TASK GOAL: Which lines below contain the word "Viewport", matching case exactly? Report each of them in full.

EXCERPTED DATA:
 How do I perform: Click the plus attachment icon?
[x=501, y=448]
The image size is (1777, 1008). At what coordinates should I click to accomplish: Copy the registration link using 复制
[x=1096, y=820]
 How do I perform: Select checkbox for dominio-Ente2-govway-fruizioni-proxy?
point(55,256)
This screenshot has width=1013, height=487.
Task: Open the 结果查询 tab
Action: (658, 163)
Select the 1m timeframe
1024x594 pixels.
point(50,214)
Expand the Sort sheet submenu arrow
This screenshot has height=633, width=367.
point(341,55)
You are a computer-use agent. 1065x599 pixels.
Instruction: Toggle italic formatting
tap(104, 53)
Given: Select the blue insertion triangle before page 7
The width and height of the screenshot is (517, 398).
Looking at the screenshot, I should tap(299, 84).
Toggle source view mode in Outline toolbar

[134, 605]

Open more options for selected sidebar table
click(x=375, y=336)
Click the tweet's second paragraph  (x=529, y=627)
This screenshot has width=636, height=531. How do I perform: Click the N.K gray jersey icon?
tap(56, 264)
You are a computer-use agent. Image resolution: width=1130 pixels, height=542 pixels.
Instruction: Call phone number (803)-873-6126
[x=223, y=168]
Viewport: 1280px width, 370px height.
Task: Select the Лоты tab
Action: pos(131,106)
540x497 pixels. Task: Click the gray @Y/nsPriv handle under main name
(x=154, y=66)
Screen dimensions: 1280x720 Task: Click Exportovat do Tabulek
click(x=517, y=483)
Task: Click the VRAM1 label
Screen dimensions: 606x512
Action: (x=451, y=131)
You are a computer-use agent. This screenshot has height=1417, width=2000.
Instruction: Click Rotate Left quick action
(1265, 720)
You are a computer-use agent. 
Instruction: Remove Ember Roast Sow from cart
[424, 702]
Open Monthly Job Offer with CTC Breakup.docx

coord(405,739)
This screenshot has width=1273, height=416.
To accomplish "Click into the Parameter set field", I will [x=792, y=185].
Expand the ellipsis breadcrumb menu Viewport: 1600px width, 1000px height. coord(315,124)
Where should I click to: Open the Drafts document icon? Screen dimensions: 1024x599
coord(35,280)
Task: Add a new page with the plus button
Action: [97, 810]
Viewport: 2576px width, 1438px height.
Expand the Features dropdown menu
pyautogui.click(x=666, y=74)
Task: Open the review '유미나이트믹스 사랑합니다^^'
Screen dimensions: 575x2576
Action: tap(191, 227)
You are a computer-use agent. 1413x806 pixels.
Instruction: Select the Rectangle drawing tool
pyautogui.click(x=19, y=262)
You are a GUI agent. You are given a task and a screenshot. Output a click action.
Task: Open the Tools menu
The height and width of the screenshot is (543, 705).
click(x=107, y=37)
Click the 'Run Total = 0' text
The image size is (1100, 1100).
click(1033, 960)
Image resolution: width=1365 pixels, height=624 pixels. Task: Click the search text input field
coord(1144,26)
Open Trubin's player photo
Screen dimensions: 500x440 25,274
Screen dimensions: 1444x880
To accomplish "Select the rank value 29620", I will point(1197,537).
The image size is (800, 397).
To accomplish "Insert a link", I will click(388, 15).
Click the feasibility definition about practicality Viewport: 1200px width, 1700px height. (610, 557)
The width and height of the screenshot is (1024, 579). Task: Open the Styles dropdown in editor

RESULT OF THE TASK:
Viewport: 1280px width, 370px height.
Expand the ellipsis breadcrumb menu Viewport: 1600px width, 1000px height. coord(315,124)
Viewport: 2576px width, 1438px height.
Click the feasibility definition about practicality Viewport: 1200px width, 1700px height. (610, 557)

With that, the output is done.